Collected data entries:
□ □ □

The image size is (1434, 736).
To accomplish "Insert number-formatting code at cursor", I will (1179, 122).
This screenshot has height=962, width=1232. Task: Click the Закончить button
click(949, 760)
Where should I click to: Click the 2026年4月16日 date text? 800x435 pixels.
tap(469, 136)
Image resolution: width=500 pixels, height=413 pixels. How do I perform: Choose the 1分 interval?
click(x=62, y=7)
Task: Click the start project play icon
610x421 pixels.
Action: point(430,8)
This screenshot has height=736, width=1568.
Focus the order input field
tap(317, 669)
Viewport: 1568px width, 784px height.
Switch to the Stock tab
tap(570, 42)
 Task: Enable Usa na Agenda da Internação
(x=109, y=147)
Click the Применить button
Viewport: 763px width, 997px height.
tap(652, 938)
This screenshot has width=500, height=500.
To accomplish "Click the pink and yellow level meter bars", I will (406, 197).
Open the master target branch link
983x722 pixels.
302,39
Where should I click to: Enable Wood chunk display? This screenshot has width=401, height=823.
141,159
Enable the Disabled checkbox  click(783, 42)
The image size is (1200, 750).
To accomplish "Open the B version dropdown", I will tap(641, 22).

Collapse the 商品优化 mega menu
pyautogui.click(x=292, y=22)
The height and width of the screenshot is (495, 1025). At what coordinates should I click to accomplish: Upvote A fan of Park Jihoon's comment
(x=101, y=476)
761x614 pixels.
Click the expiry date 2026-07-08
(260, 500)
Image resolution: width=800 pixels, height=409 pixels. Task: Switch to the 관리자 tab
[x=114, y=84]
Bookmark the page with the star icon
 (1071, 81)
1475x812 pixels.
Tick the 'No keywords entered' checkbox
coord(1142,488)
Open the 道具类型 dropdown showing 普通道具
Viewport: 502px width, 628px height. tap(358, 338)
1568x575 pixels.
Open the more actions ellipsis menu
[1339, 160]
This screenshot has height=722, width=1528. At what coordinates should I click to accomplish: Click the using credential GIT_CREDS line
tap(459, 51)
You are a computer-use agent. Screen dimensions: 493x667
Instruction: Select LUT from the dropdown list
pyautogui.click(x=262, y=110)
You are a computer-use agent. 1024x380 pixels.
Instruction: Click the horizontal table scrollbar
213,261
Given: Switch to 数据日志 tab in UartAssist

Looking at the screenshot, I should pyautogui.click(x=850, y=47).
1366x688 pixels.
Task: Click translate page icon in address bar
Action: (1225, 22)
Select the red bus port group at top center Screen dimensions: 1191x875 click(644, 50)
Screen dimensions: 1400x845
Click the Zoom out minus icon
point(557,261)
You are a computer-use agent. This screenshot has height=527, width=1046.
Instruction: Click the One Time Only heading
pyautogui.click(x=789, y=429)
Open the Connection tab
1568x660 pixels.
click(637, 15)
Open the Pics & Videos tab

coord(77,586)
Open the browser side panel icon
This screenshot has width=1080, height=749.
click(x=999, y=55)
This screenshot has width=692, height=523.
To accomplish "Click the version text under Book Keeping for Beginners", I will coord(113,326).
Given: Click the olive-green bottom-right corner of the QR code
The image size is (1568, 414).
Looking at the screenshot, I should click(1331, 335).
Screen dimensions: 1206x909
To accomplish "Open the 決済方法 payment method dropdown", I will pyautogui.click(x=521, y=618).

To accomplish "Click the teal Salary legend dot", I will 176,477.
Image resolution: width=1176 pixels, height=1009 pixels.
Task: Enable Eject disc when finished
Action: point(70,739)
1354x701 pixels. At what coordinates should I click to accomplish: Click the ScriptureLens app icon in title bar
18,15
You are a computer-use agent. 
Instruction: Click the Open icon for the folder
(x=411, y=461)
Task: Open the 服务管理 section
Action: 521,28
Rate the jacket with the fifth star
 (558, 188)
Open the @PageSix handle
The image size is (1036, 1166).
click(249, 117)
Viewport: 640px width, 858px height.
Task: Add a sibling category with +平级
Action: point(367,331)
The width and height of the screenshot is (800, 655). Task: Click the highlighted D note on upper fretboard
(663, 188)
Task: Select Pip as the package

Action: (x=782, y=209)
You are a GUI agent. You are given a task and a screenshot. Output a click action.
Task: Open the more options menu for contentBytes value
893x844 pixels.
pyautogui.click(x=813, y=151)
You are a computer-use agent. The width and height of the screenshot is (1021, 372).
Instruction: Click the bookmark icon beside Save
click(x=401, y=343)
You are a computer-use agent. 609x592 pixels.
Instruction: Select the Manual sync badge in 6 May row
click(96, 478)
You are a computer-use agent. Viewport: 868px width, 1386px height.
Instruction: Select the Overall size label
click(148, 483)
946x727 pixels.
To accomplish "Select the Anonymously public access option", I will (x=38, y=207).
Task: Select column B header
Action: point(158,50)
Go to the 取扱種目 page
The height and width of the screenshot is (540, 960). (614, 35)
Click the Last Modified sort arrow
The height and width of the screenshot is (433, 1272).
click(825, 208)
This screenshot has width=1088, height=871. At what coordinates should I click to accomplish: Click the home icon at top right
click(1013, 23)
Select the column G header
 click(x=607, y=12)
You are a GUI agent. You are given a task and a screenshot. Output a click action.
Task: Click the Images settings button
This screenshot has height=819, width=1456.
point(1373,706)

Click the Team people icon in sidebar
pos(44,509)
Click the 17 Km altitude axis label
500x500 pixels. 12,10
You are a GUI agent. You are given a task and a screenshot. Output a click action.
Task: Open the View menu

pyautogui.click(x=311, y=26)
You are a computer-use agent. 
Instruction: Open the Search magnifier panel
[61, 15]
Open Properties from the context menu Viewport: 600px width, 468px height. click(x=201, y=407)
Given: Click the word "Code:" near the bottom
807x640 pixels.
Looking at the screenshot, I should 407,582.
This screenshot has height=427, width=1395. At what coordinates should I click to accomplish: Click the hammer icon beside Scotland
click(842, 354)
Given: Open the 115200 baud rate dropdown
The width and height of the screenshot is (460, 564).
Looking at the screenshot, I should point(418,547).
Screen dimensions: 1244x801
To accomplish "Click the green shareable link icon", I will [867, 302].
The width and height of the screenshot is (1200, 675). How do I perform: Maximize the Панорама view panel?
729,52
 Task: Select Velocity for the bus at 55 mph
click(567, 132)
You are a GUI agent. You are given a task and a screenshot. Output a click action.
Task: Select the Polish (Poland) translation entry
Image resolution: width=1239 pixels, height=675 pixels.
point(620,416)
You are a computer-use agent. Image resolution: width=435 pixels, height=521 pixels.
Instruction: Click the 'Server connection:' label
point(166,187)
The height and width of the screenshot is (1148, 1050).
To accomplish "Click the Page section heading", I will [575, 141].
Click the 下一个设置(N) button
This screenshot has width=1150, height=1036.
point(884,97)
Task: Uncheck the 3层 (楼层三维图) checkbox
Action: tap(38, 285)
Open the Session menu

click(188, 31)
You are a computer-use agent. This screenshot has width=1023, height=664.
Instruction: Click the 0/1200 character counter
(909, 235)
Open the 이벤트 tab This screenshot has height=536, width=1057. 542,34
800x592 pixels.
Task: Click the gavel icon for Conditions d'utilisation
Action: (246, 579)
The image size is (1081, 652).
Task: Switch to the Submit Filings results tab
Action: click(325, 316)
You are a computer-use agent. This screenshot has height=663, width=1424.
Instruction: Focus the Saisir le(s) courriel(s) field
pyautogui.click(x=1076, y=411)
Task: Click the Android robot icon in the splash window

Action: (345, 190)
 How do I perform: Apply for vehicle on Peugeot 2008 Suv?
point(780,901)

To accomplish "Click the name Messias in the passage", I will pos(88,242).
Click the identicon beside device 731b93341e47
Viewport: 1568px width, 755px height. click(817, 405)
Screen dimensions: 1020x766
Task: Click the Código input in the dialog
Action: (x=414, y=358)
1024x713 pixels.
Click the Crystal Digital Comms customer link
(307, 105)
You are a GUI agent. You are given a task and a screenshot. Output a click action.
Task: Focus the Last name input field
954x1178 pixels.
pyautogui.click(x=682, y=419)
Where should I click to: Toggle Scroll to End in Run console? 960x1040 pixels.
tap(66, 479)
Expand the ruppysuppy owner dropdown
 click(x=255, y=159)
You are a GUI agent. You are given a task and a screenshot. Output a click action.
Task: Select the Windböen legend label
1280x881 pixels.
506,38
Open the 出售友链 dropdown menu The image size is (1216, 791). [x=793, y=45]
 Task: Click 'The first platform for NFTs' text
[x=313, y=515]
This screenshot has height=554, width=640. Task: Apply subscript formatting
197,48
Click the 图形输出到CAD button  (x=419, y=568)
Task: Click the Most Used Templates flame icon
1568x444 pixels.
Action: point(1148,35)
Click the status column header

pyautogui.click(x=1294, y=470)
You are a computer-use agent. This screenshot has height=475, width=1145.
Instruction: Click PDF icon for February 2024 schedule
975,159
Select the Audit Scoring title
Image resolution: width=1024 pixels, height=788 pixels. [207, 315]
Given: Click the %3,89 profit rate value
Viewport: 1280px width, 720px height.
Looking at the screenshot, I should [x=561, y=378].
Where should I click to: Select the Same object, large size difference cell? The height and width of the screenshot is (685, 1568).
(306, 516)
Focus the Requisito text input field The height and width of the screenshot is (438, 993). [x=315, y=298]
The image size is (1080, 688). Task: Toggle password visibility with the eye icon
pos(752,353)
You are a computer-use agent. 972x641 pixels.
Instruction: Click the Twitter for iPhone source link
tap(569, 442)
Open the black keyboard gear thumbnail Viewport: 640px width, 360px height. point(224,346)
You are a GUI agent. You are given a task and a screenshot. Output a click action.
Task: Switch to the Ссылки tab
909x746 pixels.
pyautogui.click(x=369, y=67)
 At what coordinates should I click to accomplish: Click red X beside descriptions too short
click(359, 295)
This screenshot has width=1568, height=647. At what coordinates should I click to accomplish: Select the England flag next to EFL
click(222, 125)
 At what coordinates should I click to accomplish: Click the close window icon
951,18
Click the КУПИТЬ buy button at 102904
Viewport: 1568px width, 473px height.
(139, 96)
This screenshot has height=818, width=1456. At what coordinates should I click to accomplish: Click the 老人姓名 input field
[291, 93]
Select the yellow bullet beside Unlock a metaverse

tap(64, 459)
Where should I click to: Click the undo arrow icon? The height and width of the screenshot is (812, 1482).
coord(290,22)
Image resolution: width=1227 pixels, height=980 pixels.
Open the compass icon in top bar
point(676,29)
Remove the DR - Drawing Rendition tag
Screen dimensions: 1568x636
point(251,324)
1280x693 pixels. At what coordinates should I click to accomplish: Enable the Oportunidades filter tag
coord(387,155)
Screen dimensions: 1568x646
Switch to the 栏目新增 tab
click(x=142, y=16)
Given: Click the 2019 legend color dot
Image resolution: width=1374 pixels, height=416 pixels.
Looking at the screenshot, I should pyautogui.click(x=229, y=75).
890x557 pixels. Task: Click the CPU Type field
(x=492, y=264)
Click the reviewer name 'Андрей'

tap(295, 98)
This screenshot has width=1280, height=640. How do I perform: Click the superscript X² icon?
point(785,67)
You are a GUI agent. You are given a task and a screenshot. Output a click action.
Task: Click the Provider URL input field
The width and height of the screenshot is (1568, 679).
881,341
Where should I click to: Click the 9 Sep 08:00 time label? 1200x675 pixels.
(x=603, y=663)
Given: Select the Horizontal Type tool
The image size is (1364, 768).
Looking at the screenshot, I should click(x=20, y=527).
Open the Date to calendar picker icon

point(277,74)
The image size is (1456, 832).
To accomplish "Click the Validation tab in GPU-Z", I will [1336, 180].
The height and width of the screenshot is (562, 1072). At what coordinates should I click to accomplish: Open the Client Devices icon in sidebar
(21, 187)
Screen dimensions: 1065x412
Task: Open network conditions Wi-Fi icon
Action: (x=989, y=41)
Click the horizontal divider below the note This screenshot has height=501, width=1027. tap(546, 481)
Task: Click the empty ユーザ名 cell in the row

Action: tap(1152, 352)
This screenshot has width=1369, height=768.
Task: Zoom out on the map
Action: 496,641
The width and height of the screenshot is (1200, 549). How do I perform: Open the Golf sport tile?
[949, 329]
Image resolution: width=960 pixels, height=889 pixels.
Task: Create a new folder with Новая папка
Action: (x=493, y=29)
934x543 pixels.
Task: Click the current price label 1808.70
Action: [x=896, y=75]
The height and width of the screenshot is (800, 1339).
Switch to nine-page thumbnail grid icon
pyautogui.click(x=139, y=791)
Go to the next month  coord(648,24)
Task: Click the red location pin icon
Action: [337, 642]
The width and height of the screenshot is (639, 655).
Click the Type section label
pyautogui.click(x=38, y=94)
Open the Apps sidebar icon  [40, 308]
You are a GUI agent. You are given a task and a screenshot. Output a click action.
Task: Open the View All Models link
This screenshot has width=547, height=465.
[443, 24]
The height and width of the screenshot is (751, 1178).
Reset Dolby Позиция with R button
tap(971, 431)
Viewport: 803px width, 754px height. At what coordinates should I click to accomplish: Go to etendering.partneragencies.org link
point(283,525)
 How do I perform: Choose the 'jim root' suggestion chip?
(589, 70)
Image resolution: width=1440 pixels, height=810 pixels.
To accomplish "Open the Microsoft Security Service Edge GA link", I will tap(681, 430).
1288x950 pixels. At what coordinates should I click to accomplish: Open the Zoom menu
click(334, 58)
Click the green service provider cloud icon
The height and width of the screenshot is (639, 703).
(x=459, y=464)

□ □ □

Look above for the line with "Task: Click the start project play icon" and the line with "Enable the Disabled", and reproduce exactly those two lines plus every line between, nothing more.

Task: Click the start project play icon
610x421 pixels.
Action: point(430,8)
This screenshot has height=736, width=1568.
Focus the order input field
tap(317, 669)
Viewport: 1568px width, 784px height.
Switch to the Stock tab
tap(570, 42)
 Task: Enable Usa na Agenda da Internação
(x=109, y=147)
Click the Применить button
Viewport: 763px width, 997px height.
tap(652, 938)
This screenshot has width=500, height=500.
To accomplish "Click the pink and yellow level meter bars", I will (406, 197).
Open the master target branch link
983x722 pixels.
302,39
Where should I click to: Enable Wood chunk display? This screenshot has width=401, height=823.
141,159
Enable the Disabled checkbox  click(783, 42)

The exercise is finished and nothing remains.